In 2017, the Act was amended to provide a tenfold increase in civil penalties (currently up to $825,000 for companies and $165,000 for individuals per contravention) in the event of a ‘serious contravention’ – a contravention where:
At the time, the Act was also amended to include provisions making holding companies and certain franchisors liable for breaches of certain contraventions of the Act by their subsidiaries and franchisees respectively.
In 2018, the holding company initially identified widespread underpayments and self-reported to the FWO. This then led to an internal audit and back payments exceeding a reported $50 million across the group.
The FWO’s case relates to a sample of 146 employees across the group’s well-known retail brands. The group includes employees in store management, store set-up, retail, and administrative roles.
It is alleged that the sample of 146 employees were underpaid approximately $1.14 million between January 2017 and March 2019, with some employees underpaid up to $34,500 individually. This is believed to have occurred as a result of salaried employees being paid an annual salary that was insufficient to cover their minimum entitlements having regard to their actual hours of work. This included items such as overtime pay, allowances, and weekend and public holiday penalty rates. The FWO alleges that the methodology used in its remediation program has resulted in only partial back payment of the sample employees.

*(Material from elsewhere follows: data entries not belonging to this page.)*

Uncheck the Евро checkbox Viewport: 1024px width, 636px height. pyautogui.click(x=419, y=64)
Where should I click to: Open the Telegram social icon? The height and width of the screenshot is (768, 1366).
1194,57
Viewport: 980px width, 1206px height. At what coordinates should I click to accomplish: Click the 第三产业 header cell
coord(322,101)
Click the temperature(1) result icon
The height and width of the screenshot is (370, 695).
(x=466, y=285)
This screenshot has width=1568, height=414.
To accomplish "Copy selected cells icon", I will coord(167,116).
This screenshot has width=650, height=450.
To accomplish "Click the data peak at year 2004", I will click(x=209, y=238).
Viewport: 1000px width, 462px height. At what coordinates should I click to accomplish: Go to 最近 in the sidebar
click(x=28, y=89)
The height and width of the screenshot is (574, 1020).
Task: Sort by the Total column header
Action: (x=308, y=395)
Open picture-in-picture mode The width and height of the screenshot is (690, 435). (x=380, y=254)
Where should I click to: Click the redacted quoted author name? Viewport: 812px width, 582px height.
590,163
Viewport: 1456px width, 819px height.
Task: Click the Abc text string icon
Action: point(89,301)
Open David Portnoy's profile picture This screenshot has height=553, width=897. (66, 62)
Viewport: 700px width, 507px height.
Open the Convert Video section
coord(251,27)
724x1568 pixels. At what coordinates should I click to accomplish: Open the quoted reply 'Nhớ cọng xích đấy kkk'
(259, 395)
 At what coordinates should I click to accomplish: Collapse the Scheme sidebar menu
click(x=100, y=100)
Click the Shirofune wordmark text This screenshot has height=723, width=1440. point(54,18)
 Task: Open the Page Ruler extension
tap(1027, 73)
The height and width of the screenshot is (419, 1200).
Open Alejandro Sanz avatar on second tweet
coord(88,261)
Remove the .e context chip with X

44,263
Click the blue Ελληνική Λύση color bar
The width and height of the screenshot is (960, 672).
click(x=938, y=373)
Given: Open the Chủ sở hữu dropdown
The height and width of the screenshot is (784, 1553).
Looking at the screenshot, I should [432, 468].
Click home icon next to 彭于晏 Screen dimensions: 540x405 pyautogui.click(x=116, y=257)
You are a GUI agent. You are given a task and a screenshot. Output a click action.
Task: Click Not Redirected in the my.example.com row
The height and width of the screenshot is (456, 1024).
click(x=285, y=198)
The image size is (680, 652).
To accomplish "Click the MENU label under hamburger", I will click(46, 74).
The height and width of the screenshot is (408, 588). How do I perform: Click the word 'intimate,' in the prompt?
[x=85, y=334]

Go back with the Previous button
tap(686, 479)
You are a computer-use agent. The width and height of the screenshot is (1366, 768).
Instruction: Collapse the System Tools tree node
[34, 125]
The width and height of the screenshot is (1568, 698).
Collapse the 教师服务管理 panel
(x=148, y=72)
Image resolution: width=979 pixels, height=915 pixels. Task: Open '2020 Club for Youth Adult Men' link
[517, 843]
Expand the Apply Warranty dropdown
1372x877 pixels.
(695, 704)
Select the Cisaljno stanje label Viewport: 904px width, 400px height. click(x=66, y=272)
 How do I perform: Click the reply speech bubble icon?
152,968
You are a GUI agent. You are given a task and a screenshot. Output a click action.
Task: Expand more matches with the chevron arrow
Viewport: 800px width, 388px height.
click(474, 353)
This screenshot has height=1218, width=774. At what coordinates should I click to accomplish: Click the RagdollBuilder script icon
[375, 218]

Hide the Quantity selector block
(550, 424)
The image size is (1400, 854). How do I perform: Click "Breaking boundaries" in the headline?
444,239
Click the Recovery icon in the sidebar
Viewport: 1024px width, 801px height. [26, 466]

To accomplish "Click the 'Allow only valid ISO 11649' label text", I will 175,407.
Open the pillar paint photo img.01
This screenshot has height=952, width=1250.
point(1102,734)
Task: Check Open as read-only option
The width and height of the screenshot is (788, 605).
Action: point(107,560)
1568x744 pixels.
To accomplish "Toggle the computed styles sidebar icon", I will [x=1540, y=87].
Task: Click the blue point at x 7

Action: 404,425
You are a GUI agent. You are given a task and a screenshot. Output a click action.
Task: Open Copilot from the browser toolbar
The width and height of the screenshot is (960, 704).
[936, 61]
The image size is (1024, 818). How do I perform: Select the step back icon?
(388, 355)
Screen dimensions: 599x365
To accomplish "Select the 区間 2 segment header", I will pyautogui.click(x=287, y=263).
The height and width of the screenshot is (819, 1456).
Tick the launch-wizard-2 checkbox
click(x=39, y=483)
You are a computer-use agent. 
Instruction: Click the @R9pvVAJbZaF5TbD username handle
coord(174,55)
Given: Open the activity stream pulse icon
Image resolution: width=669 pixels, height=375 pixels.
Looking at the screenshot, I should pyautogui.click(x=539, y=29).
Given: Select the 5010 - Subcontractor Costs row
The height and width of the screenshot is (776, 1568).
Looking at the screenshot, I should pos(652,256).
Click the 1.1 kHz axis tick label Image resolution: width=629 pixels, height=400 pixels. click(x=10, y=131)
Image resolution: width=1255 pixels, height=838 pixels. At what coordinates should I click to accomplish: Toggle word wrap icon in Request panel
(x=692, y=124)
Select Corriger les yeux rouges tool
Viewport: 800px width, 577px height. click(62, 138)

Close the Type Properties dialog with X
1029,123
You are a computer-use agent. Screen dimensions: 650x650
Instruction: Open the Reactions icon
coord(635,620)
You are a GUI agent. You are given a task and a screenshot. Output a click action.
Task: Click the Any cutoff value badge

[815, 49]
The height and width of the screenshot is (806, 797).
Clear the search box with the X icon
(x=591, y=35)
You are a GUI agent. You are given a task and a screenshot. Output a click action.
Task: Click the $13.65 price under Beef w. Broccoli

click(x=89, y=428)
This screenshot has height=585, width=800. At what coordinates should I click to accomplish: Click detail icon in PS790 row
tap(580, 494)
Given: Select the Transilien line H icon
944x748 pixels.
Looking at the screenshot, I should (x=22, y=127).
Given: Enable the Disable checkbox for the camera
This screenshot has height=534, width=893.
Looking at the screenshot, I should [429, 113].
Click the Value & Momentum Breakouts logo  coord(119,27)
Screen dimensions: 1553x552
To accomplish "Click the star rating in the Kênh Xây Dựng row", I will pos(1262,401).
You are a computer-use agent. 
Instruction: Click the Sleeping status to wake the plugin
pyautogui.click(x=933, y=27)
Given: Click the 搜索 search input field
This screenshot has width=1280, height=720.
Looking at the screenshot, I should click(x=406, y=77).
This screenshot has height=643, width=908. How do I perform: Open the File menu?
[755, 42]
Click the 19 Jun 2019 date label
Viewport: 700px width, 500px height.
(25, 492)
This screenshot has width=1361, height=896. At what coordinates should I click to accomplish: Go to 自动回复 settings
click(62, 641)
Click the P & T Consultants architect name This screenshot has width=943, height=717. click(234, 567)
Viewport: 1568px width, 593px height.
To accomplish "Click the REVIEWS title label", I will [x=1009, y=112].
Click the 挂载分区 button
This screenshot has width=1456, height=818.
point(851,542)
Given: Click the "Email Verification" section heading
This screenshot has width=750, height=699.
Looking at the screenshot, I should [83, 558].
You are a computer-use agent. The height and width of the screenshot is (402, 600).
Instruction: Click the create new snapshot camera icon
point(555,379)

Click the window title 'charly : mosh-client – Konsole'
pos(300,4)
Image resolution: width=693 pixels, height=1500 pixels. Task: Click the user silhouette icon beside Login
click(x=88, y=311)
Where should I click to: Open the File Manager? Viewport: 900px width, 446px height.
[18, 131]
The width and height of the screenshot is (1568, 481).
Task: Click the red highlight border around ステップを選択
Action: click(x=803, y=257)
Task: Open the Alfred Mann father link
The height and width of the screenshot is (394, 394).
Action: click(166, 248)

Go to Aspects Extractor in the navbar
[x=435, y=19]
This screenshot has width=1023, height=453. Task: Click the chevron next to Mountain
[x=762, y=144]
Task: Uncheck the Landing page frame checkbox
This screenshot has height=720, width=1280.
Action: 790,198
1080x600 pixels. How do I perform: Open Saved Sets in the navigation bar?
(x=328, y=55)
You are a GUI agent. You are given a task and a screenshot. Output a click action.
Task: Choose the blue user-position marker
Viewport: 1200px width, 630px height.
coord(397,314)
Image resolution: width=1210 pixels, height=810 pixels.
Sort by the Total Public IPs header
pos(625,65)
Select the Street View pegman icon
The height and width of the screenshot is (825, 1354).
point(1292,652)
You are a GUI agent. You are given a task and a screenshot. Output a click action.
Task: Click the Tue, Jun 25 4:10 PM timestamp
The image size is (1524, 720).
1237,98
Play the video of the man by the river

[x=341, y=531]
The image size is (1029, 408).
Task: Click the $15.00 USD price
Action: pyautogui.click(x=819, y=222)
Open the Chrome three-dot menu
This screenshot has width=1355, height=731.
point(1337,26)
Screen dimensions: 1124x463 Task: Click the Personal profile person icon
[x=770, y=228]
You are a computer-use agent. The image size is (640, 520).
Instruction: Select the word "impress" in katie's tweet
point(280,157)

Of these underpayments, the FWO alleges that those relating to overtime worked by employees who were involved in setting up and refurbishing stores amount to ‘serious contraventions’ under the Act (which attract higher penalties under the Act as explained above). Under the Act, the serious contravention provisions apply to conduct occurring on or after 15 September 2017 and the holding company provisions apply from 27 October 2017.
Importantly, this case is the first time that the FWO has taken action against a holding company for the alleged contraventions of its subsidiary companies. The FWO alleges that both the holding company and its subsidiaries knew (or could reasonably be expected to have known) that employees were not receiving sufficient entitlements under their applicable modern award, the relevant enterprise agreement and/or the National Employment Standards and that no action was taken to address the overtime contraventions until January 2018.
Fair Work Ombudsman, Sandra Parker, stated “we expect that holding companies have thorough governance measures in place to promote compliance across their subsidiaries, and that they act immediately to rectify any problems found“.
Ms Parker warned that “every employer should be clear that if annual salaries do not cover all minimum lawful entitlements for all hours actually worked, the results can be substantial back-payment bills, plus the risk of significant court-ordered penalties“.
It has always been important for employers to monitor their compliance with the relevant laws and regulations regarding employee pay and entitlements. This includes correctly calculating and paying overtime, weekend and public holiday penalties, and leave entitlements. It is equally important to comply with statutory obligations to maintain accurate records of these payments.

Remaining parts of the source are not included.